» SUPPLIED PASSAGE
= Beginning of Section =

Spanish friar and martyr (1873–1936)

Fernando Olmedo Reguera (10 January 1873 – 12 August 1936), also known as Fernando of Santiago, was a Spanish friar and victim of the Spanish Civil War. At the outbreak of war in 1936, Reguera was forced to leave his convent and was arrested, imprisoned, and beaten by Republican forces. Refusing to reveal penitents' confessions, he was then tried by a popular tribunal and sentenced to death. He was executed by firing squad. On 13 October 2013, Fernando was beatified by Pope Francis in Tarragona.

= End of Section =

» RECORD EXCERPTS
= Beginning of Section =

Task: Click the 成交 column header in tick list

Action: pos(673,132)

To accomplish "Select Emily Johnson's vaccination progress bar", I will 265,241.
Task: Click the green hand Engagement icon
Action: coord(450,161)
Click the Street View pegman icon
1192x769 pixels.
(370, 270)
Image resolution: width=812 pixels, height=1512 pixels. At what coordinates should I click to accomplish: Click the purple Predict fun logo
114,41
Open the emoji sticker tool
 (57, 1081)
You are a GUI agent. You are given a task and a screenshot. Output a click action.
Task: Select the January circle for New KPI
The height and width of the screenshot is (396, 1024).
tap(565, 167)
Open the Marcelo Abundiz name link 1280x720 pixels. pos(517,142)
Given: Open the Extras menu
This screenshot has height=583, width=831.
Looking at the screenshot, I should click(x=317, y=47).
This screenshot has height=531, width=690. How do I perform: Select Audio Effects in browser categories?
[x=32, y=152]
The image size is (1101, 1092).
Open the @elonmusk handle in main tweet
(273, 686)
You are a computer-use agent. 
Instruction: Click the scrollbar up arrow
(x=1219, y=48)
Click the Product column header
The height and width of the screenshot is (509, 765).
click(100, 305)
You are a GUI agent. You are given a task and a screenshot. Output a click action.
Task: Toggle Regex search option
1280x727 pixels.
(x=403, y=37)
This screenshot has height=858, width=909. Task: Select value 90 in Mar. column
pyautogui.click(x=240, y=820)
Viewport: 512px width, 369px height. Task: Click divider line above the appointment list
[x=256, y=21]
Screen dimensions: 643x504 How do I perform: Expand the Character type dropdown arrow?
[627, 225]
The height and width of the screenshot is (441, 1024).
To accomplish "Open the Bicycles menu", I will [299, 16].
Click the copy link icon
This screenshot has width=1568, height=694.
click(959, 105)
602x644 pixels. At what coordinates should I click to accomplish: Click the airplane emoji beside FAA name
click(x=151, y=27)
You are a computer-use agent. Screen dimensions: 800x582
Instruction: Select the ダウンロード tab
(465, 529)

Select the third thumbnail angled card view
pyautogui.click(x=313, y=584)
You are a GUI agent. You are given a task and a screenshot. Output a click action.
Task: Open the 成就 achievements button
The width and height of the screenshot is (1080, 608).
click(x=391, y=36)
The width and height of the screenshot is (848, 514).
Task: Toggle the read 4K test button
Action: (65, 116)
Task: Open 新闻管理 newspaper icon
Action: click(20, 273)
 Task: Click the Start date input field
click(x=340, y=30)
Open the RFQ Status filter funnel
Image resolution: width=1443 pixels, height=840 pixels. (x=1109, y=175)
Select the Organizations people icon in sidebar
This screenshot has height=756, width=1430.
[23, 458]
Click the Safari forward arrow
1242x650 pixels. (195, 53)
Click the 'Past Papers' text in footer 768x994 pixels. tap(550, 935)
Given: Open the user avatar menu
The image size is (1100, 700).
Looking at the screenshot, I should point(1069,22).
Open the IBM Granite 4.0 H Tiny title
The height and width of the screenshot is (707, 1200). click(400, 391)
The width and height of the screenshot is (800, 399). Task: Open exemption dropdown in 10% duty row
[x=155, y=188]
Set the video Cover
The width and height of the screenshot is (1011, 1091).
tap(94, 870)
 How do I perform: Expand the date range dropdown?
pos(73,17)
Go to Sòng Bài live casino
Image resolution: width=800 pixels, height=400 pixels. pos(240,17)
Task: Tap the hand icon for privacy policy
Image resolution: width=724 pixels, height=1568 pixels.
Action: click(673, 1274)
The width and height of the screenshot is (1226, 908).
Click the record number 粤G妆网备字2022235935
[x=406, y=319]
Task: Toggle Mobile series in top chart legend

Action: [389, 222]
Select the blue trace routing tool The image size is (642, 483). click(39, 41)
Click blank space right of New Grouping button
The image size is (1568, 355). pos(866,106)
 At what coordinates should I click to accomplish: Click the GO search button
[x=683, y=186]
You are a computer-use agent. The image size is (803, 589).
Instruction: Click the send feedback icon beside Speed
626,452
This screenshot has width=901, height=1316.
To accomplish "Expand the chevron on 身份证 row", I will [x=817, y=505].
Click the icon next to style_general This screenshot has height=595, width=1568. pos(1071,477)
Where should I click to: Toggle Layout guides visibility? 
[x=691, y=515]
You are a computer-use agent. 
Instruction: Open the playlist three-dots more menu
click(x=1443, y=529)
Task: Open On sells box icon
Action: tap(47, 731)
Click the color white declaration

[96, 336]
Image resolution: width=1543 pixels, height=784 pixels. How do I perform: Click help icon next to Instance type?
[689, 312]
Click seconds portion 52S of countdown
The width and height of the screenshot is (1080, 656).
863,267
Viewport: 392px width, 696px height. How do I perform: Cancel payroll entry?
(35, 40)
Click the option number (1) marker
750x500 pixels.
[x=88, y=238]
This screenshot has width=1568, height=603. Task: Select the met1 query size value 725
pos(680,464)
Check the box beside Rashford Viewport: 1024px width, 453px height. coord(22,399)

= End of Section =

» TASKS AND EXERCISES
1. Answer these questions using the passage on Fernando Olmedo Reguera.
(a) On what date was he born?
(b) What did he refuse to reveal before being tried by a popular tribunal?
(c) In which city was he beatified?
2. Resume the passage on Fernando Olmedo Reguera, picking up after its final sentence about his beatification.

» ANSWERS BY TASK
1.
(a) 10 January 1873
(b) Penitents' confessions
(c) Tarragona

2.
==Life==
Fernando Olmedo Reguera was born in Santiago de Compostela, A Coruña. Following his calling to the faith, he joined the Order of Friars Minor Capuchin, being ordained a priest on 31 July 1904. At the outbreak of the Spanish Civil War, Reguera was serving as the order's provincial secretary, but like many others, he was forced to go into hiding. During this time, he attempted to continue his ministry, but he was apprehended just three weeks after the war began. In prison, he was subjected to numerous beatings, in spite of which he refused to break the seal of the confessional. He was then tried and executed at the Montaña barracks outside Madrid. His remains are entombed at the Church of Jesus of Medinaceli in Madrid.

==Beatification==
On 27 March 2013, Fernando Olmedo Reguera was beatified as a martyr by Pope Francis in Tarragona.